Her first publication led to the discovery of rod-drive cone visibility factor. This discovery focused on RPE cell development. In January 2023, she began a Fulbright Scholar Award at the Institut de la Vision in Paris (Sorbonne University),
 and in August of that year, she announced her move to the University of Texas at San Antonio (UTSA). She is a Professor in the Department of Mathematics and in the Department of Neuroscience, Developmental and Regenerative Biology (NDRB) at UTSA. She holds the inaugural Manuel P. Berriozábal, Ph.D. and María Antonietta Berriozábal Endowed Chair. She is also a staunch advocate for inclusivity in STEM.

==Awards==
Camacho is the recipient of the American Association for the Advancement of Science's 2019 Mentor Award and a 2014 Presidential Award for Excellence in Science, Mathematics, and Engineering Mentoring (PAESMEM), awarded for her research with and mentoring of undergraduates. In 2023 she received the M. Gweneth Humphreys Award in recognition of mathematics educators who have exhibited outstanding mentorship and in 2020 she received the Louise Hay Award for Mathematics Education, both from the Association for Women in Mathematics.

She won the 2020 SACNAS Presidential Service Award, the 2018 American Association of Hispanics in Higher Education (AAHHE) Outstanding Latino/a Faculty in Higher Education Research/Teaching (Research Institutions) Award (now the AAHHE Sylvia Hurtado University Faculty Award), the 2017 HENAAC Education Award, the 2012 SACNAS Distinguished Undergraduate Institution Mentor Award, and the 2011 Hispanic Women's Corporation National Latina Leadership Award. In 2012, Camacho also received the 40 Hispanic Leaders Under 40 Award in Phoenix.
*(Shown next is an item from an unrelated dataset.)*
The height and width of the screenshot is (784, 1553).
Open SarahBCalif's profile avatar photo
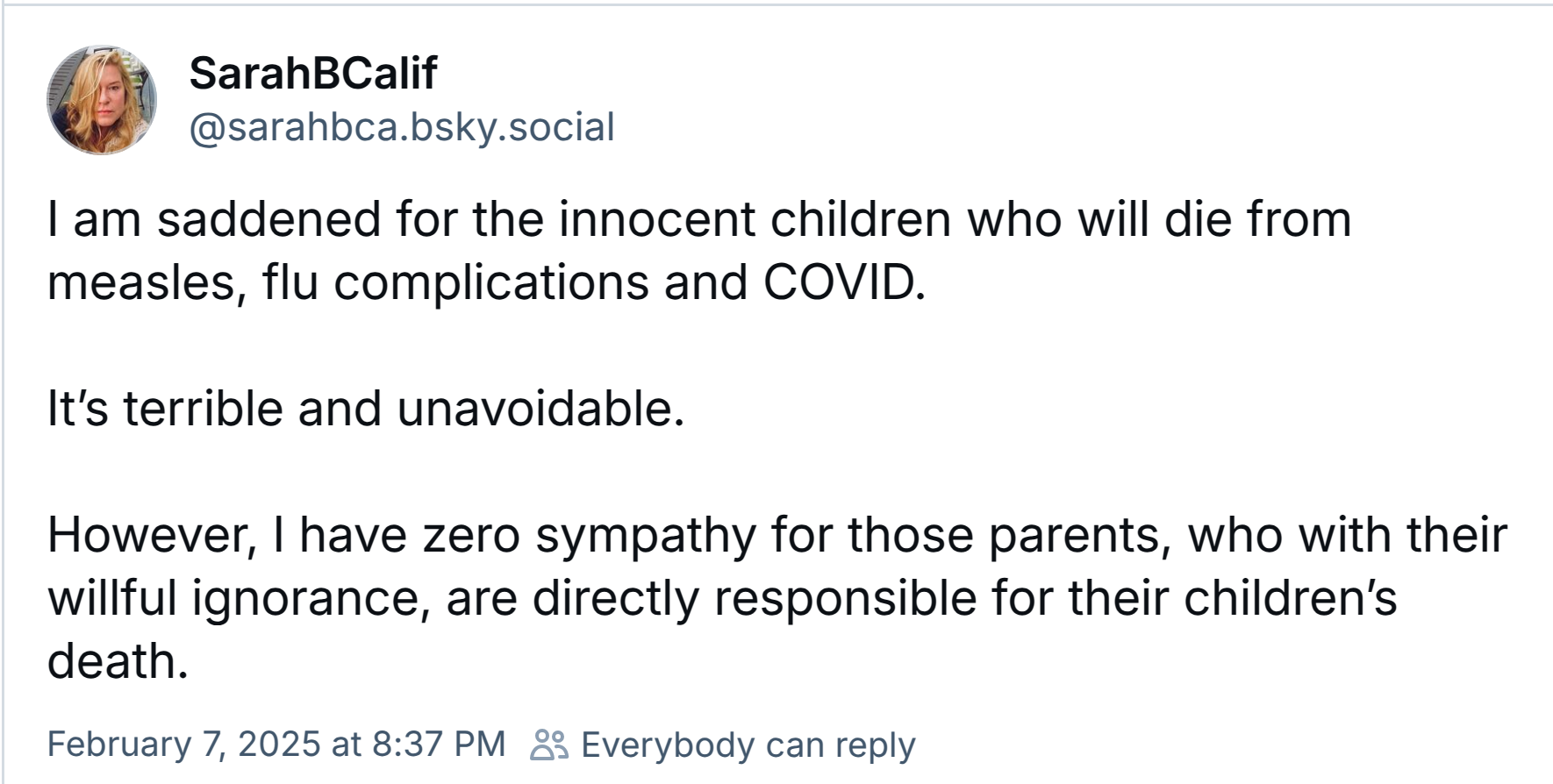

Camacho was selected a Fellow of the Association for Women in Mathematics in the class of 2024 "for her leadership in the advancement, mentoring, and support of women and underrepresented groups at all levels through the creation of opportunities, collaborative research, and impactful service. Her work brings sustained systemic change, diversity, equity, and inclusion in mathematics, and more broadly in STEM." She was elected as a Fellow of the American Mathematical Society in the 2024 class of fellows.